*Problème*.
Remplacez « screenshot » par « screen capture » dans la partie des enregistrements qui va de la ligne contenant « You are a GUI » jusqu'à la fin, bornes incluses, sans rien modifier d'autre. Recopiez cette partie sans les images.

*Les enregistrements*.

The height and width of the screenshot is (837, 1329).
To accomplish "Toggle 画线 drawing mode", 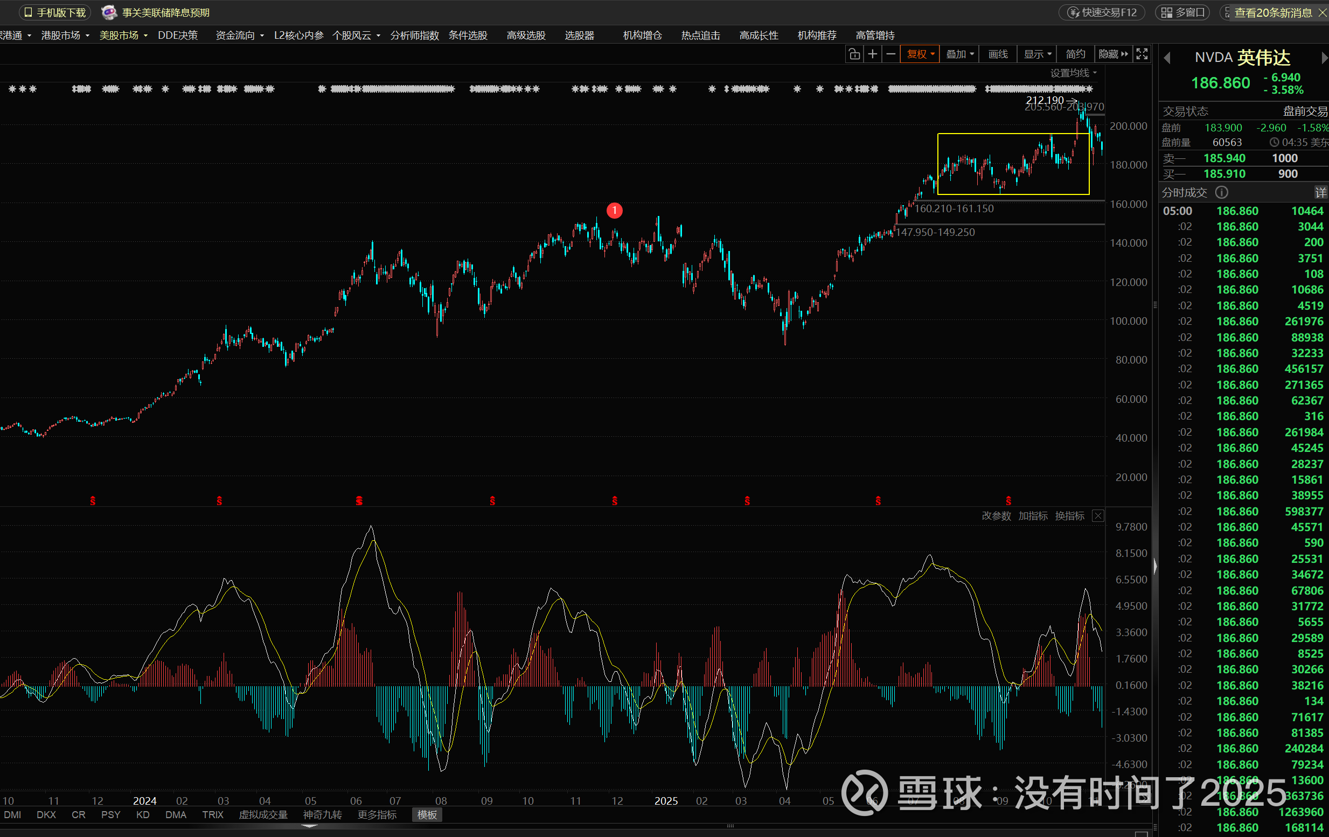I will [x=998, y=54].
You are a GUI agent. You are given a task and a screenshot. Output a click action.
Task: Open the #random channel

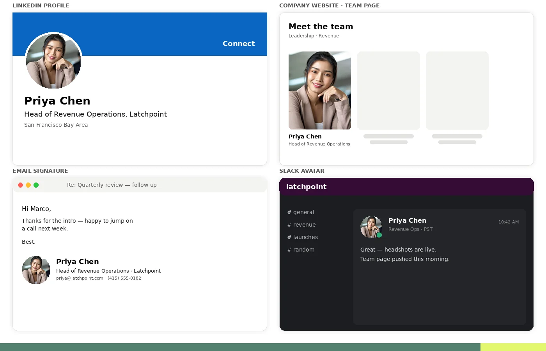(301, 250)
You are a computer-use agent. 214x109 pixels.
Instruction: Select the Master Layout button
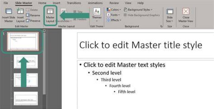click(x=50, y=15)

*Corrigé*.
You are a GUI agent. You are given a task and a screen capture. Output a click action.
Task: Open the #random channel

(301, 250)
You are a computer-use agent. 214x109 pixels.
Instruction: Select the Master Layout button
click(x=50, y=15)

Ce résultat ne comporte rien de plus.